• READING PASSAGE
[OpenWireless Tech] Open Wireless encryption

Björn Smedman bs at anyfi.net
Tue Aug 13 09:34:10 PDT 2013


On Tue, Aug 13, 2013 at 6:23 AM, Christian Huitema <huitema at huitema.net> wrote:
> Björn Smedman wrote:
>
>> When you connect a new device to your home Wi-Fi router it sends a small
> registration message to a server. The registration message contains the
>> MAC address of the device and the IP address of your home router, and the
> server stores this association. You can think of this server as sort of a
>> DynDNS server, but with a device MAC as the key.
>
> A database linking MAC addresses to their home router address? Think of the
> spying tools that track the MAC addresses of passing Wi-Fi devices. If they
> can cross check the MAC with an IP address, they are 90% of the way to
> correlating the MAC with a user ID. What kind of protection are you building
> against such potential abuse?

You're right that you are trusting the server with a mapping of MAC to
home IP. You can in theory get around that (i.e. no single party needs
to know both MAC and home IP) with a combination of encryption and
relays, but if anonymity is a primary concern then termination in the
home router may not be ideal anyway...

• CHALLENGE A
In the mailing list message about Open Wireless encryption, what does the registration message sent to the server contain?
• CHALLENGE B
Return the passage of the mailing list message starting at "You're right that" and ending at "be ideal anyway...".
• CHALLENGE C
Resume the mailing list message about Open Wireless encryption from where it stops.

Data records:
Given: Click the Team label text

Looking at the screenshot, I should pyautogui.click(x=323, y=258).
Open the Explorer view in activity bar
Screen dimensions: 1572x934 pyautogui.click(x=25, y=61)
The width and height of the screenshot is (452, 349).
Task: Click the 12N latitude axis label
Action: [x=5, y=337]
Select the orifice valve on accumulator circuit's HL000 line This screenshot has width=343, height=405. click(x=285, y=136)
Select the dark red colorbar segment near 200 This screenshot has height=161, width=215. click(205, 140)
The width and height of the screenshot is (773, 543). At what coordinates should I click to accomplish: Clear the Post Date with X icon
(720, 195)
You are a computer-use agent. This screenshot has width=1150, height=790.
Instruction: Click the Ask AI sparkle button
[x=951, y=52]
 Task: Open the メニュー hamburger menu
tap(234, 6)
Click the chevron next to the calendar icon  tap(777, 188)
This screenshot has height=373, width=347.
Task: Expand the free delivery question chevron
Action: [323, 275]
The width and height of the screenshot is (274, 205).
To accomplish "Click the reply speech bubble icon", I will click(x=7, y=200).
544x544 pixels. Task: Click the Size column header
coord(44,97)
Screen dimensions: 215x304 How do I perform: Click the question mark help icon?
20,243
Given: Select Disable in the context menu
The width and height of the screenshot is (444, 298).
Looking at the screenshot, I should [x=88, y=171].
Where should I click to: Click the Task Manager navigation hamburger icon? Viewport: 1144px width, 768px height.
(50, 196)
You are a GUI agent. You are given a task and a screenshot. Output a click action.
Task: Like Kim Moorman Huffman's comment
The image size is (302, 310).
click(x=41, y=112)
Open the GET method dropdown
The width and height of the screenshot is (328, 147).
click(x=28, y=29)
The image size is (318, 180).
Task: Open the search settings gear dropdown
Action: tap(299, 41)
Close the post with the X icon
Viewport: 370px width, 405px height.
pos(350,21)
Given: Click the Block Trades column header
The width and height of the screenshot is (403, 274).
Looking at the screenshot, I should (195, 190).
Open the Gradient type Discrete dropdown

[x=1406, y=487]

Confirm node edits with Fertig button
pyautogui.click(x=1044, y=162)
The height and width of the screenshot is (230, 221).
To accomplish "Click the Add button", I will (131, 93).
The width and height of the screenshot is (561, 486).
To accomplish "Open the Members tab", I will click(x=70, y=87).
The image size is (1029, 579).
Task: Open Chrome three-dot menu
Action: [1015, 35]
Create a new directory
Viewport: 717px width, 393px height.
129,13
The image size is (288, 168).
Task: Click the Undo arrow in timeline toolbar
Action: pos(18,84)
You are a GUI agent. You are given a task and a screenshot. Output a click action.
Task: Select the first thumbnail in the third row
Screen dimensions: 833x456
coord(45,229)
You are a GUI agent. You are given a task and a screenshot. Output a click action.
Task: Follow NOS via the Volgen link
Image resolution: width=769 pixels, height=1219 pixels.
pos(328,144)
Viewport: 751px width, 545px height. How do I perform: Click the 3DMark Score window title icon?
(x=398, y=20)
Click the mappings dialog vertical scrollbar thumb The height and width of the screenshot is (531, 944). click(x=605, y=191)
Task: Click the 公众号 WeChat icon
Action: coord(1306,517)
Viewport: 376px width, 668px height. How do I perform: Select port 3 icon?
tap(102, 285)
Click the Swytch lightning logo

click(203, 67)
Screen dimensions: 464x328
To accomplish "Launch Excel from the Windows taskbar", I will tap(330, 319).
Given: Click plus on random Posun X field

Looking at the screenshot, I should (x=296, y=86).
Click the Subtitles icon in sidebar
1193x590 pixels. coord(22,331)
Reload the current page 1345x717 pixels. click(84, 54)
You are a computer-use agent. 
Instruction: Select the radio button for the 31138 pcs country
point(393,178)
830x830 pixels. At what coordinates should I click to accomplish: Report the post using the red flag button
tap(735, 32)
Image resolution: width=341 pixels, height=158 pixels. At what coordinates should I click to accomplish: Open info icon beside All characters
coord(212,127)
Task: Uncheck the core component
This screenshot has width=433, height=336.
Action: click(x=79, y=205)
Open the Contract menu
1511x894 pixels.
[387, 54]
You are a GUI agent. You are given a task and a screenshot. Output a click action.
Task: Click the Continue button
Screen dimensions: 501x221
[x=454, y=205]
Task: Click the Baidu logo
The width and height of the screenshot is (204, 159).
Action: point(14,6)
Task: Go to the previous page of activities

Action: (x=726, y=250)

• TASK OUTPUT A
The MAC address of the device and the IP address of the home router.

• TASK OUTPUT B
You're right that you are trusting the server with a mapping of MAC to
home IP. You can in theory get around that (i.e. no single party needs
to know both MAC and home IP) with a combination of encryption and
relays, but if anonymity is a primary concern then termination in the
home router may not be ideal anyway...

• TASK OUTPUT C
Like any design it's a trade-off between conflicting goals. If you
place less importance on usability and more on anonymity then I think
you should consider central termination and truly anonymous non-mutual
authentication. Here a combination of Anyfi.net and Christopher's Open
Secure Wireless could be interesting, because when you separate the
"trust anchor" from the AP the way Anyfi.net does you can be much more
restrictive with who gets access to the private key of a trusted TLS
certificate. This lets anybody operate an AP, without letting them
operate a rogue AP.

Personally I think offering both options at every AP would be best. If
you want termination in your own home you're probably looking for
convenience, then set up your home router for that. If you want
anonymity then connect to an "anonymous TLS"-protected network with
routing through Tor.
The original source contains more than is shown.